Task details: Rescale the listing lines starting at the one containing "Task: Expand the chevron next to Equity" and ending at the one containing "tap(524, 331)", and write them all out again with the requests left unchanged. Multiply every coordinate in the answers by 2.55 and round each result to a whole number, with halves rounded up.

------ Provided material ------

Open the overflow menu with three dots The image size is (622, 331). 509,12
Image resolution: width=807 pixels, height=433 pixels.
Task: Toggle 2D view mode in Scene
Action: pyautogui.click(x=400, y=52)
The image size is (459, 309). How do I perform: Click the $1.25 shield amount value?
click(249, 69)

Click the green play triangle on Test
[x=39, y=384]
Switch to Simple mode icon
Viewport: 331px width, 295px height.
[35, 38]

------
------ Provided material ------

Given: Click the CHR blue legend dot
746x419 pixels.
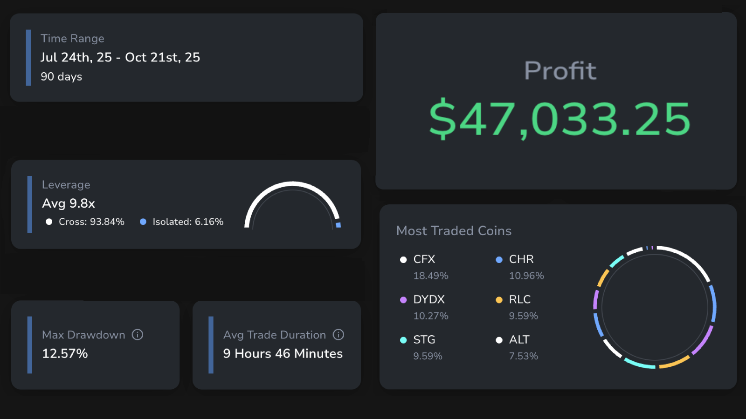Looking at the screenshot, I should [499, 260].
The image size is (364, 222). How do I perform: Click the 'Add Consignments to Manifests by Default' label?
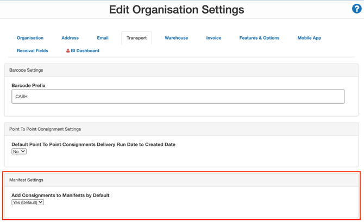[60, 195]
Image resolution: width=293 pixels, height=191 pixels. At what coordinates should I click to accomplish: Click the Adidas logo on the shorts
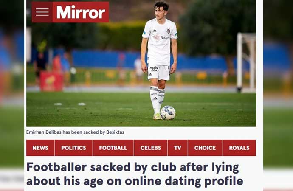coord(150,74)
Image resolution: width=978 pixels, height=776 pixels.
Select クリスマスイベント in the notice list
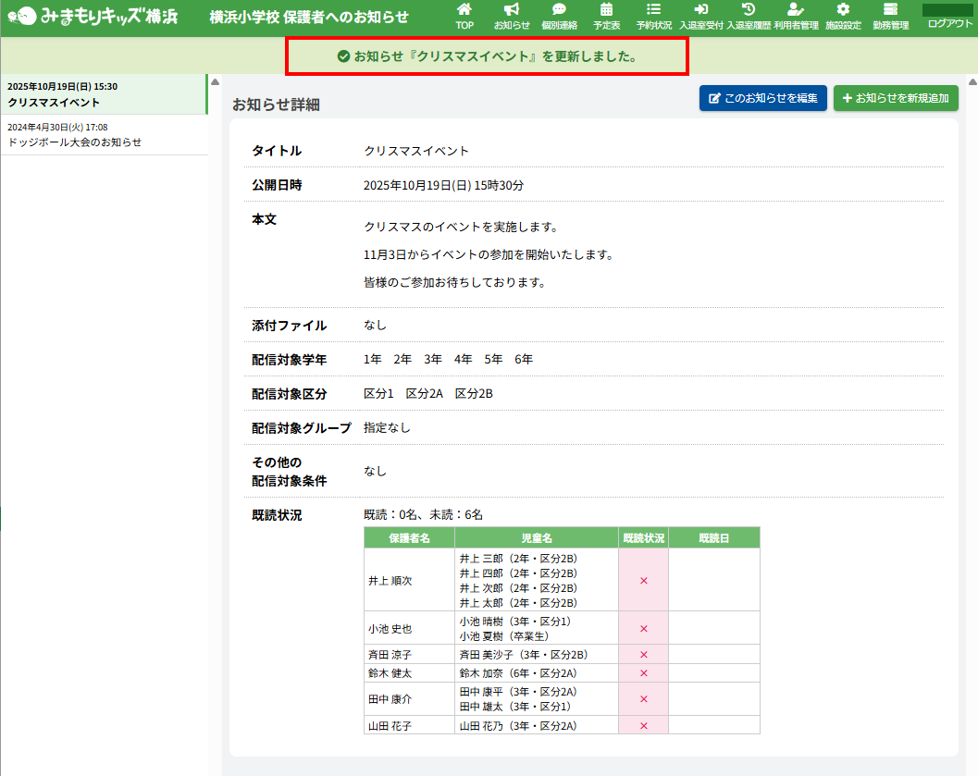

------
------ Provided material ------

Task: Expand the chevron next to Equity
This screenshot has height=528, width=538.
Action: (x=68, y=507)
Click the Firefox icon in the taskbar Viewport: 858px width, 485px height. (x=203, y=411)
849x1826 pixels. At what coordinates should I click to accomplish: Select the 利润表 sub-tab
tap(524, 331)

------

Result of the exercise:
Task: Expand the chevron next to Equity
This screenshot has height=528, width=538.
Action: (x=173, y=1293)
Click the Firefox icon in the taskbar Viewport: 858px width, 485px height. (x=518, y=1048)
849x1826 pixels. At what coordinates should I click to accomplish: Select the 利润表 sub-tab
tap(1336, 844)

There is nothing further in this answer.